The origin story of our favorite Texas Chainsaw Massacre villain. Join Teenage Leatherface as he escapes from a mental hospital with a group of kids who may or may not be crazier than he is, all leading up to the life-changing moment when Leatherface grows up and finds his mask and chainsaw. Most of the time, you won’t know who Leatherface actually is. Apparently that was the point. We also get to see some of the family dynamic.
Director: Alexandre Bustillo, Julien Maury Actors: Stephen Dorff, Lili Taylor, Vanessa Grasse, Sam Strike Genre: Horror Year of Release: 2017
Note: spoilers are included in this review.

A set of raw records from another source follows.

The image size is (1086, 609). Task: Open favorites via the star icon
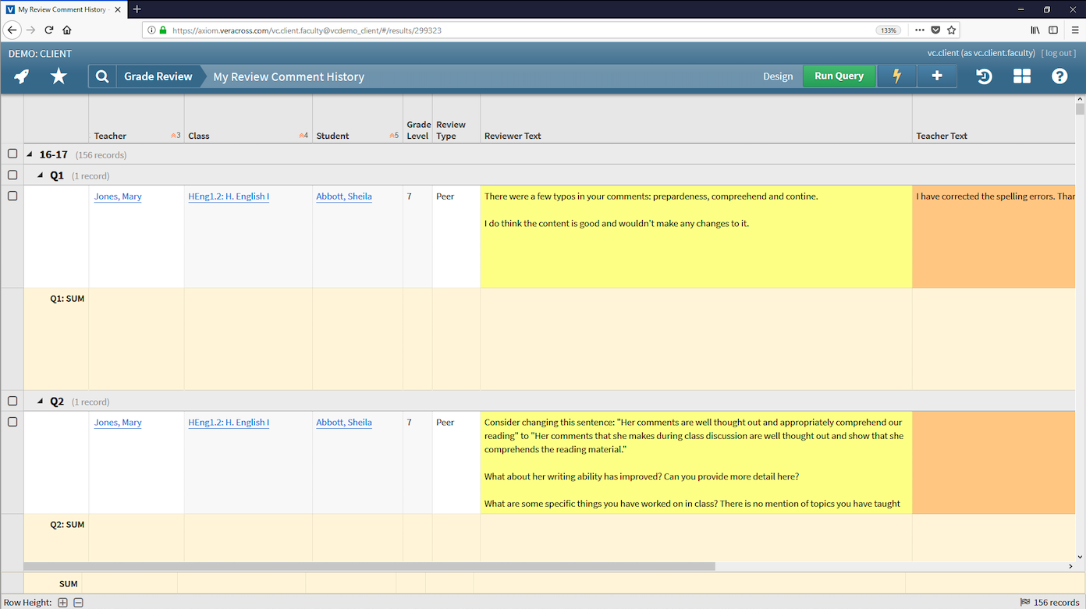click(x=58, y=76)
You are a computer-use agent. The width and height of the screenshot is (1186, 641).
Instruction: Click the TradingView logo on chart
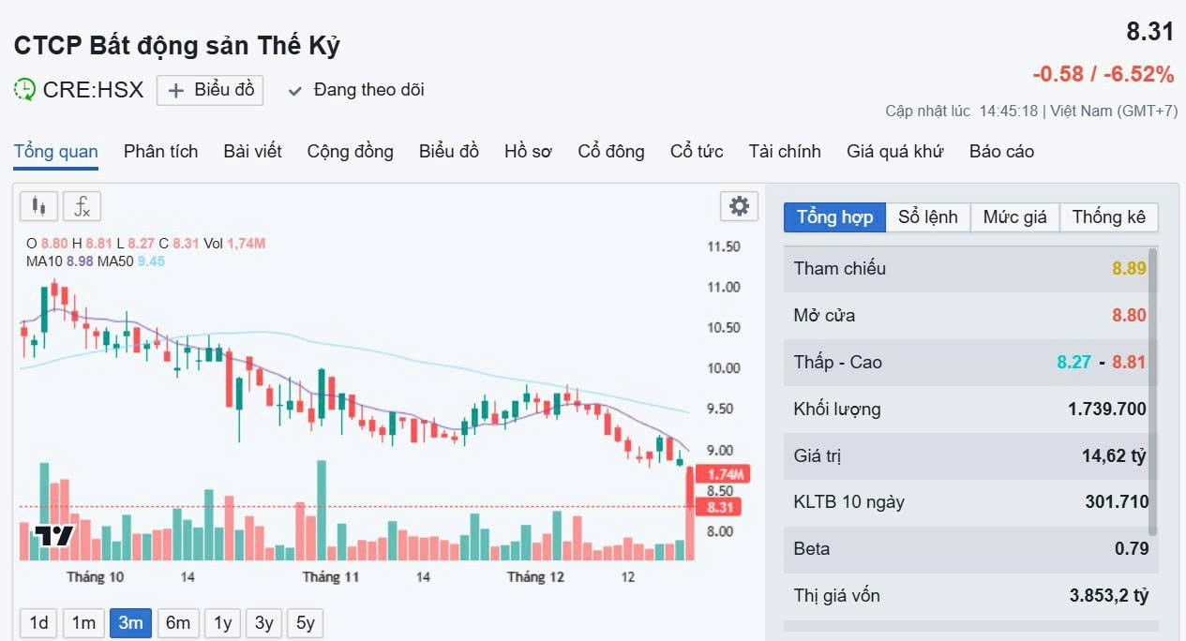[54, 536]
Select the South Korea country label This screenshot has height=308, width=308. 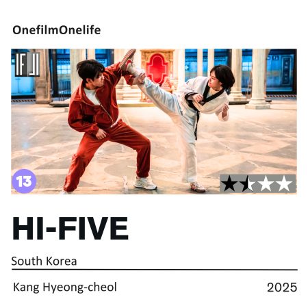point(44,261)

It seems like movie producers think everyone’s clamoring for an origin story for their favorite characters. Sometimes that’s not a bad thing – obviously superheroes need their motivations and even some villains require an understanding to give them more three-dimensional realism. Serial killers, on the other hand, generally have one thing in common: either something traumatic happened to them early in life, or they’ve always been this way. There’s no real need to get into the details of why our mysterious slashers like murdering people, and ultimately these attempts to explain behavior (when realistically there may not be an explanation) tend to result in disrupting the mystique of those killers.
Still, directors Alexandre Bustillo and Julien Maury think it’s worth an attempt to define Leatherface’s existence with a traumatic teenage experience in Leatherface, the so-called prequel to The Texas Chain Saw Massacre. And if anyone’s able to pull off a gory period piece about a chainsaw-wielding killer, it should be these guys: they’re the masterminds behind the 2007 film Inside. Their track record hasn’t exactly been stellar, but the potential for a successful prequel is apparent.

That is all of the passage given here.